### Work instructions
Give every line of the entries below as a Markdown table with two columns, Row and Line. Number the rows in order and leave out blank lines.

* BEGIN Supplied records *

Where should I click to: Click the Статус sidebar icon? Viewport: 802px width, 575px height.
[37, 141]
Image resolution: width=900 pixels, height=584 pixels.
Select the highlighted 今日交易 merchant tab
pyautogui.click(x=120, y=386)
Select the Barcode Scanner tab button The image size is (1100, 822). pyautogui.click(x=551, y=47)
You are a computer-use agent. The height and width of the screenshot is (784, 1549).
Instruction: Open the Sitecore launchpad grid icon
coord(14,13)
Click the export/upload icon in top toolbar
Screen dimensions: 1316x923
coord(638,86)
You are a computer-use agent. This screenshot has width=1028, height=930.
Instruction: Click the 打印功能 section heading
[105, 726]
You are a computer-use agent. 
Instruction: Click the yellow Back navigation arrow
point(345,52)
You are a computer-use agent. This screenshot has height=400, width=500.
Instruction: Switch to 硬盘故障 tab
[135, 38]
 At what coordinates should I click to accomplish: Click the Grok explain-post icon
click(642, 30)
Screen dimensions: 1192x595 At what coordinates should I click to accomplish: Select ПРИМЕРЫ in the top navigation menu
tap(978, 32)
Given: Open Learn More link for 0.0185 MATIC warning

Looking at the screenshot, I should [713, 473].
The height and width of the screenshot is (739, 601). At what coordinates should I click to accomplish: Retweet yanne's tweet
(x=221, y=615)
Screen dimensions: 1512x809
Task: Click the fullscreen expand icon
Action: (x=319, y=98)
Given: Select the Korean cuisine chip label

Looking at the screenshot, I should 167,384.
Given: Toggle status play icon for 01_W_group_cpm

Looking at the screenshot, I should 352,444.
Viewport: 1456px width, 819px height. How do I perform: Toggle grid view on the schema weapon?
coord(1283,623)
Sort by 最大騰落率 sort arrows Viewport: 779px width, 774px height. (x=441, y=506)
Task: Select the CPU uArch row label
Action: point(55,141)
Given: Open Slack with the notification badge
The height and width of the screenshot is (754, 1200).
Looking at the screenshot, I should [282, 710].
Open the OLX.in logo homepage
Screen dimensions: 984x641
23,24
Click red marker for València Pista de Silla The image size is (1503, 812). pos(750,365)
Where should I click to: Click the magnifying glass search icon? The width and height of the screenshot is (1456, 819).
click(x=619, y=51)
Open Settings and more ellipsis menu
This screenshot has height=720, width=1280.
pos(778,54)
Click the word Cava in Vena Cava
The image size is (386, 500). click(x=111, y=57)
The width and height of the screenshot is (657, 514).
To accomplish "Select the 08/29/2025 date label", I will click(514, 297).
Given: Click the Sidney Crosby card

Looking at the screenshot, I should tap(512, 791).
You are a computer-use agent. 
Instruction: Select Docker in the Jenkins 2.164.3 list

* END Supplied records *

### Solution to this exercise
| Row | Line |
|---|---|
| 1 | Where should I click to: Click the Статус sidebar icon? Viewport: 802px width, 575px height. |
| 2 | [37, 141] |
| 3 | Image resolution: width=900 pixels, height=584 pixels. |
| 4 | Select the highlighted 今日交易 merchant tab |
| 5 | pyautogui.click(x=120, y=386) |
| 6 | Select the Barcode Scanner tab button The image size is (1100, 822). pyautogui.click(x=551, y=47) |
| 7 | You are a computer-use agent. The height and width of the screenshot is (784, 1549). |
| 8 | Instruction: Open the Sitecore launchpad grid icon |
| 9 | coord(14,13) |
| 10 | Click the export/upload icon in top toolbar |
| 11 | Screen dimensions: 1316x923 |
| 12 | coord(638,86) |
| 13 | You are a computer-use agent. This screenshot has width=1028, height=930. |
| 14 | Instruction: Click the 打印功能 section heading |
| 15 | [105, 726] |
| 16 | You are a computer-use agent.  |
| 17 | Instruction: Click the yellow Back navigation arrow |
| 18 | point(345,52) |
| 19 | You are a computer-use agent. This screenshot has height=400, width=500. |
| 20 | Instruction: Switch to 硬盘故障 tab |
| 21 | [135, 38] |
| 22 |  At what coordinates should I click to accomplish: Click the Grok explain-post icon |
| 23 | click(642, 30) |
| 24 | Screen dimensions: 1192x595 At what coordinates should I click to accomplish: Select ПРИМЕРЫ in the top navigation menu |
| 25 | tap(978, 32) |
| 26 | Given: Open Learn More link for 0.0185 MATIC warning |
| 27 | Looking at the screenshot, I should [713, 473]. |
| 28 | The height and width of the screenshot is (739, 601). At what coordinates should I click to accomplish: Retweet yanne's tweet |
| 29 | (x=221, y=615) |
| 30 | Screen dimensions: 1512x809 |
| 31 | Task: Click the fullscreen expand icon |
| 32 | Action: (x=319, y=98) |
| 33 | Given: Select the Korean cuisine chip label |
| 34 | Looking at the screenshot, I should 167,384. |
| 35 | Given: Toggle status play icon for 01_W_group_cpm |
| 36 | Looking at the screenshot, I should 352,444. |
| 37 | Viewport: 1456px width, 819px height. How do I perform: Toggle grid view on the schema weapon? |
| 38 | coord(1283,623) |
| 39 | Sort by 最大騰落率 sort arrows Viewport: 779px width, 774px height. (x=441, y=506) |
| 40 | Task: Select the CPU uArch row label |
| 41 | Action: point(55,141) |
| 42 | Given: Open Slack with the notification badge |
| 43 | The height and width of the screenshot is (754, 1200). |
| 44 | Looking at the screenshot, I should [282, 710]. |
| 45 | Open the OLX.in logo homepage |
| 46 | Screen dimensions: 984x641 |
| 47 | 23,24 |
| 48 | Click red marker for València Pista de Silla The image size is (1503, 812). pos(750,365) |
| 49 | Where should I click to: Click the magnifying glass search icon? The width and height of the screenshot is (1456, 819). |
| 50 | click(x=619, y=51) |
| 51 | Open Settings and more ellipsis menu |
| 52 | This screenshot has height=720, width=1280. |
| 53 | pos(778,54) |
| 54 | Click the word Cava in Vena Cava |
| 55 | The image size is (386, 500). click(x=111, y=57) |
| 56 | The width and height of the screenshot is (657, 514). |
| 57 | To accomplish "Select the 08/29/2025 date label", I will click(514, 297). |
| 58 | Given: Click the Sidney Crosby card |
| 59 | Looking at the screenshot, I should tap(512, 791). |
| 60 | You are a computer-use agent.  |
| 61 | Instruction: Select Docker in the Jenkins 2.164.3 list |